Upon the whole if the two Commissioners in framing their report, had it in contemplation to criminate the Conduct of the Commissioner of Virginia, it may be doubted whether the Occasion was proper, or the object pertinent to the Views of the House: Or if their design was to discredit the Accounts of Virginia, the Vouchers do not appear to be well chosen for the purpose, nor duly understood by them, neither is it improbable that at least an equal number of doubtful Charges might have been selected with equal ease from the Accounts of any other state. More enquiry would have afforded the two Commissioners better information, and would probably have induced them to have avoided “a discussion,” which they profess to have been “highly disagreeable to them,” and which the concurrent sense of the House has pronounced to be unfit for the public eye.

Wm. Davies.

Clerk’s copy (DNA: RG 59, State Department, Miscellaneous Letters). Enclosed in Beverley Randolph to George Washington, 4 Aug. 1790.

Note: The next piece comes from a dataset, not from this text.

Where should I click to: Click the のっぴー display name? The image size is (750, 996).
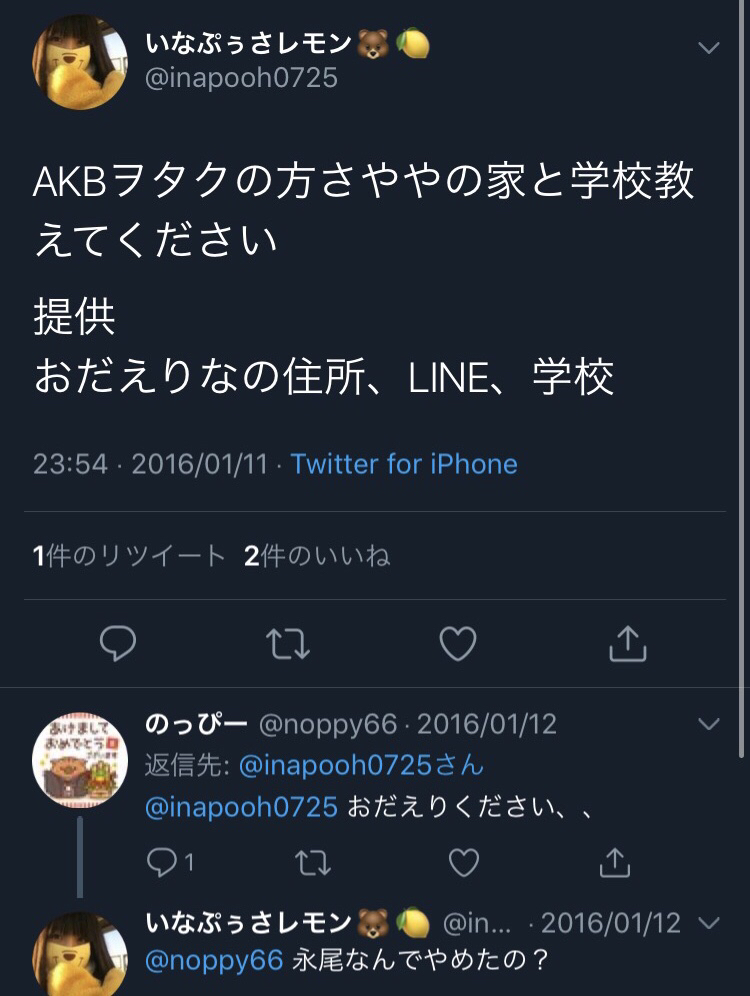196,723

1See Hening, Statutes description begins William Waller Hening, ed., The Statutes at Large; Being a Collection of All the Laws of Virginia, from the First Session of the Legislature, in the Year 1619 (13 vols.; Richmond and Philadelphia, 1819–23). description ends , X, 234. Copies of this and other vouchers referred to by Davies were enclosed in his letter to Governor Randolph of 21 May 1790 (see Beverley Randolph to Washington, 4 Aug. 1790, and enclosures [DNA: RG 59, State Department, Miscellaneous Letters]).